Ways to pay respects this Remembrance Sunday in Newcastle - and what does the poppy mean?

Remembrance Sunday is a chance to honour those who served in the line of duty.

Remembrance Day is today, as it takes place annually on November 11. It is a memorial day, also known as Armistice Day. It is held to mark the day World War One ended, and is an opportunity to mourn and remember those who have died in the line of duty. A two minute silence is held at 11am, to pay respect to those lives lost.

Remembrance Sunday is another opportunity to celebrate and honour those who served for the country in the line of duty. It is usually held on the second Sunday of November, therefore it will be held this Sunday November 13.
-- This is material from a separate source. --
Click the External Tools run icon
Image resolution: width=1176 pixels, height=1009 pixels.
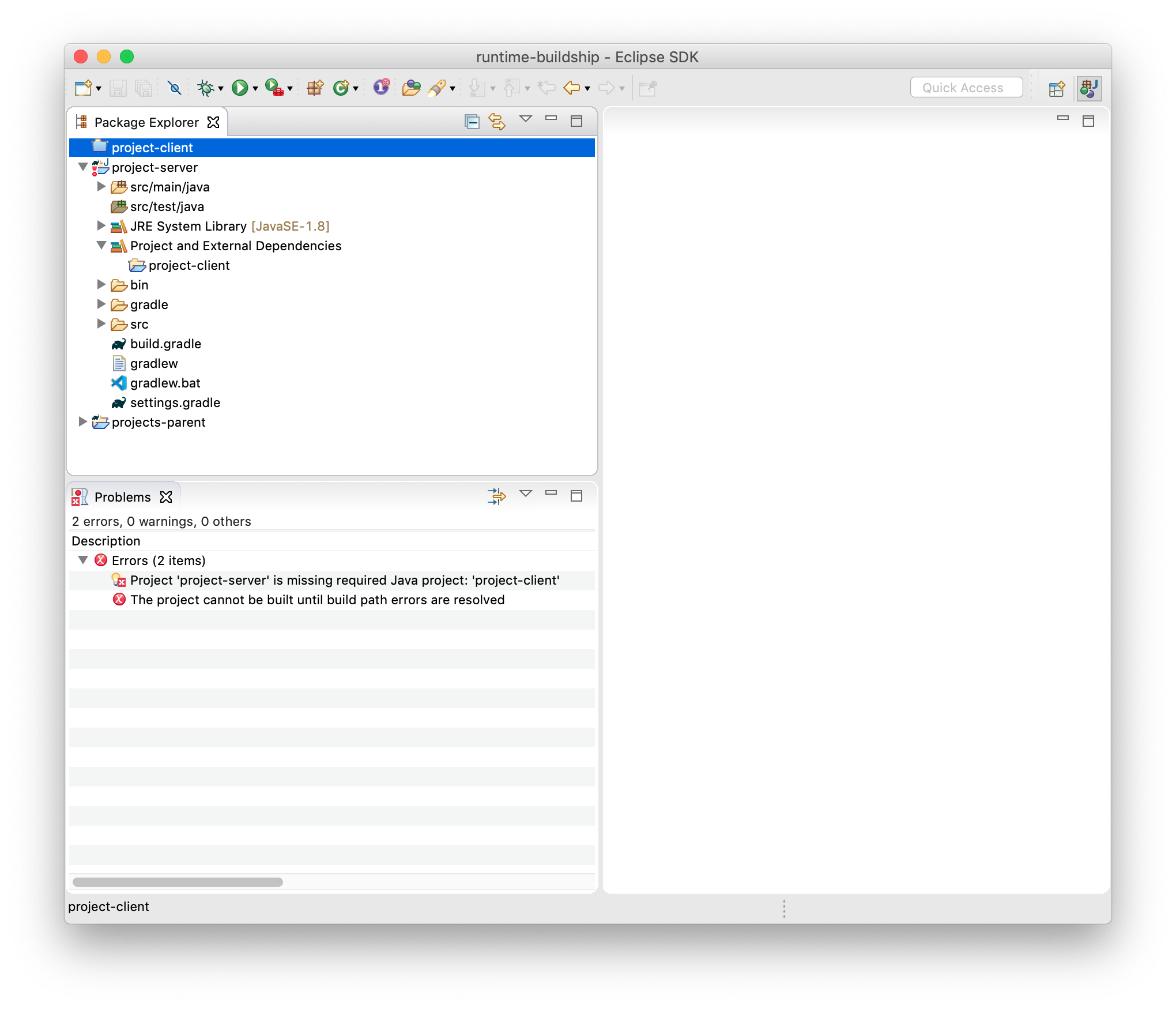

Rememberance Sunday takes place November 13

To pay respects this Remembrance Sunday in Newcastle, a military parade will embark from the Civic Centre at 10:15am, followed by a two minute silence at the War Memorial at Old Eldon Square at 11am. A Service of Remembrance will take place afterwards. There are many War Memorials across the North East to visit this Remembrance Sunday, to find one near to you, please visit War Memorials Online.

The poppy is the symbol used for Rememberance Sunday

Poppies are worn and displayed as a symbol of respect, this is because after the devastation left by the battle of World War One in France and Belgium, the poppy was the first plant to reappear. Since then, the poppy has been used as the symbol to represent the sacrifice those who served made.

However, there are different coloured poppies now that represent different meanings. The purple poppy is used to remember the animals that served alongside the army and sadly died as a result. The black poppy rose represents black, African and Caribbean communities who served, as well as civilians who contributed to the war effort. Finally, a white poppy is also used as a symbol of peace.